TIM MAWAR AKUI CULIK 9 KORBAN

Jakarta, Kompas
Terdakwa kasus penculikan aktivis politik yang tergabung dalam Tim Mawar menyatakan tidak mengetahui adanya korban penculikan lain selain sembilan korban yang sudah dipulangkan. Mereka juga menyangkal telah menyiksa korban dan memaksa korban saat melakukan operasi penculikan yang diistilahkan mereka sebagai "penjemputan". Adanya pengakuan korban bahwa mereka disiksa, menurut terdakwa, hanya cerita korban.

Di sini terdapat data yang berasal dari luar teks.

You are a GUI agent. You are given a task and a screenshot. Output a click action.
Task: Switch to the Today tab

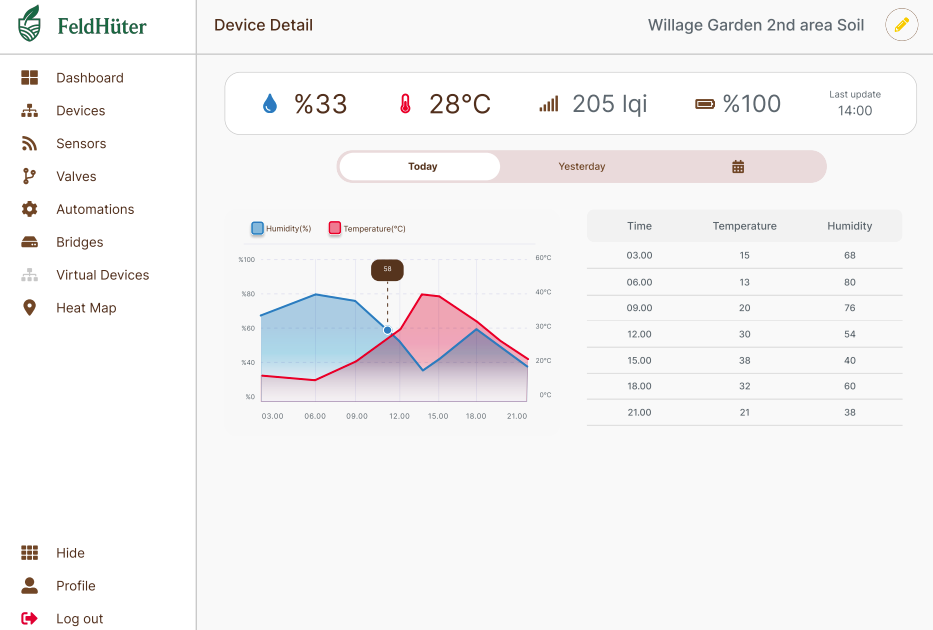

Pengakuan itu disampaikan terdakwa VIII Kapten (Inf) Fauka Noor Farid, terdakwa VII Kapten (Inf) Djaka Budi Utama, terdakwa VI Kapten (Inf)Dadang Hendra Yudha, dan terdakwa V Kapten (Inf) Untung Budi Harto, ketika diperiksa pada sidang lanjutan kasus penculikan, di Mahkamah Militer Tinggi II, Jakarta, Selasa (16/2). Pengakuan serupa juga pernah disampaikan terdakwa IX Serka Sunaryo, terdakwa X Serka Sigit Sugianto, dan terdakwa XI Sertu Sukadi pada persidangan sebelumnya. Sidang akan dilanjutkan Kamis (18/2).

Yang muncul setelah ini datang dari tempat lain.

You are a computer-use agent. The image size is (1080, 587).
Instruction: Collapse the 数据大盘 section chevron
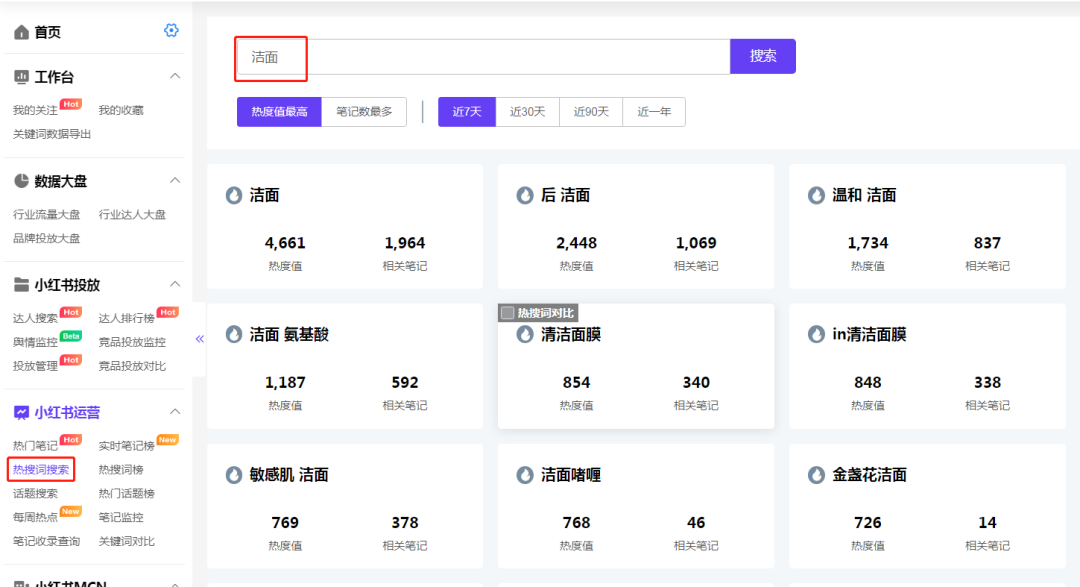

Menurut Koordinator Komisi untuk Orang Hilang dan Korban Tindak Kekerasan (Kontras) Munir yang hadir di persidangan, makin jelas bahwa persidangan tidak punya upaya keras untuk membuktikan adanya korbanpenculikan lain dan juga penyiksaan terhadap korban.

"Siapa pun kalau hanya ditanya apakah tahu ada korban lain, ya akan menjawab tidak tahu. Itu gampang saja. Proses pembuktiannya ya bukan seperti itu, tetapi harus dicari saksi-saksi yang menguatkan. Untuk soal penyiksaan pun, sejak awal kami maupun Komisi Nasional Hak Asasi Manusia sudah meminta agar Pusat Polisi Militer ABRI melakukan visum atas luka yang dialami para korban, tetapi itu tidak dilakukan," ungkap Munir.
       
Cerita korban
Keempat terdakwa yang diperiksa pada persidangan kemarin menyatakan, apa yang disampaikan korban mengenai adanya korban penculikan lain hanyalah cerita korban. Namun, para terdakwa yang tergabung dalam Tim Mawar yang beroperasi mulai pertengahan Juli 1997 sampai April 1998, menyatakan tidak tahu apakah ada tim serupa selain Tim Mawar.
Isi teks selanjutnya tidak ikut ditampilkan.